_Provided data_
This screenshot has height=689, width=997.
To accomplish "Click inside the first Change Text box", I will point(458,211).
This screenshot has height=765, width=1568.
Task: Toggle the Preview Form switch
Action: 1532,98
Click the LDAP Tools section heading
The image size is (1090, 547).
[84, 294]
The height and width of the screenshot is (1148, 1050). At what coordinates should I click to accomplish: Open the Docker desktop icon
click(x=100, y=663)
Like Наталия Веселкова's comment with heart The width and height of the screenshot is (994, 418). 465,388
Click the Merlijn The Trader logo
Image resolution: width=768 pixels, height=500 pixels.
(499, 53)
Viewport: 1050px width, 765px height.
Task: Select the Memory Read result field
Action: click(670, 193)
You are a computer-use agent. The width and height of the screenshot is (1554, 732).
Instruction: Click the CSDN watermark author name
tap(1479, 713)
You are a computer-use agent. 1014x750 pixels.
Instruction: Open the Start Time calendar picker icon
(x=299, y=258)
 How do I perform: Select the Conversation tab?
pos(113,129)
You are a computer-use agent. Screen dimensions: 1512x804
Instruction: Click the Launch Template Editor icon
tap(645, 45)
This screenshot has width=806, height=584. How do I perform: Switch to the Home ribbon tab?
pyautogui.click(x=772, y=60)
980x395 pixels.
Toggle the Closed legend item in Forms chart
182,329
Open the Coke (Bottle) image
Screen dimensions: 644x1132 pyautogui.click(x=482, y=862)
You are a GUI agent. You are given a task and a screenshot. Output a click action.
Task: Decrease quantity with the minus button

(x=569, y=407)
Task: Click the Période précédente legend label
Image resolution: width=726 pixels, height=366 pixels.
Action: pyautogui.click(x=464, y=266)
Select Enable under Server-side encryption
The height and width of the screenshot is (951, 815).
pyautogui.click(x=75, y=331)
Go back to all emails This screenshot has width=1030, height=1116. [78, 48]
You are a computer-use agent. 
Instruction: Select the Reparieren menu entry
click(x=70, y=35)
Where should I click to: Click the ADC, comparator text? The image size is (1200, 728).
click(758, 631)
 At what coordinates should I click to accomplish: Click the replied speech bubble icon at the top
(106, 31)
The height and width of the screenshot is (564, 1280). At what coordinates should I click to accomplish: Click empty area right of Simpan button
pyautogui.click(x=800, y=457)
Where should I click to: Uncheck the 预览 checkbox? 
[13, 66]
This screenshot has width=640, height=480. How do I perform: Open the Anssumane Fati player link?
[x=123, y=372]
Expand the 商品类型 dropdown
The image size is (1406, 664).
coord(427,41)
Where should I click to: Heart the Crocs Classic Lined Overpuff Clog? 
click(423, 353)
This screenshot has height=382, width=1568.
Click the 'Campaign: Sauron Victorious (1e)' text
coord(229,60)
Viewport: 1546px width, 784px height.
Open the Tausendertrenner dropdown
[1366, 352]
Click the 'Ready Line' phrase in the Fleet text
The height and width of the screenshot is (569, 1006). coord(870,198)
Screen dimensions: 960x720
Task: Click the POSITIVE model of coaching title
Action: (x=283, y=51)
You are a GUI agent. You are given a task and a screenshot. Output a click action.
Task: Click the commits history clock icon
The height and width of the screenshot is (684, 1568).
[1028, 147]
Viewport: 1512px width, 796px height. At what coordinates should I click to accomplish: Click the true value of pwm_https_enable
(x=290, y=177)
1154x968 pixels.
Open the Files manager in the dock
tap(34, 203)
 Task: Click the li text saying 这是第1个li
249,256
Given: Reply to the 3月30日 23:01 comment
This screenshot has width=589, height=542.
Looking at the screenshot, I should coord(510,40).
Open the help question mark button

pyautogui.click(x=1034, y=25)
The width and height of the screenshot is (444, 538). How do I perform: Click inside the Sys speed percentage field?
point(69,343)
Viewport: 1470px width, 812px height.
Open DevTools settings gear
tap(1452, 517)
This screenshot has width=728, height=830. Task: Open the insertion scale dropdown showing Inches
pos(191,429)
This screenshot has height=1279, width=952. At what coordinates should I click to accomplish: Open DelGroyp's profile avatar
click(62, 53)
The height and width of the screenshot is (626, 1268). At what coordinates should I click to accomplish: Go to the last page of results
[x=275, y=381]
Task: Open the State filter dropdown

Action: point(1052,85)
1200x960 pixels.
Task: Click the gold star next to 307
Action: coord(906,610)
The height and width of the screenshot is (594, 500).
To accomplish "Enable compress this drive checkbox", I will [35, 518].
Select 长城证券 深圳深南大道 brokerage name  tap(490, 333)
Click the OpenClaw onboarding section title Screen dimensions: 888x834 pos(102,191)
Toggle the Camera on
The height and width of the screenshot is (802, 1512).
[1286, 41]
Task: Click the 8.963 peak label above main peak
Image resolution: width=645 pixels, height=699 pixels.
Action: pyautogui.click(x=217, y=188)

_About this task_
From the material above, copy every line where the word "agent" is found.

_Expected answer_
You are a computer-use agent. The width and height of the screenshot is (1554, 732).
You are a computer-use agent. 1014x750 pixels.
You are a computer-use agent. Screen dimensions: 1512x804
You are a GUI agent. You are given a task and a screenshot. Output a click action.
You are a computer-use agent. 
You are a GUI agent. You are given a task and a screenshot. Output a click action.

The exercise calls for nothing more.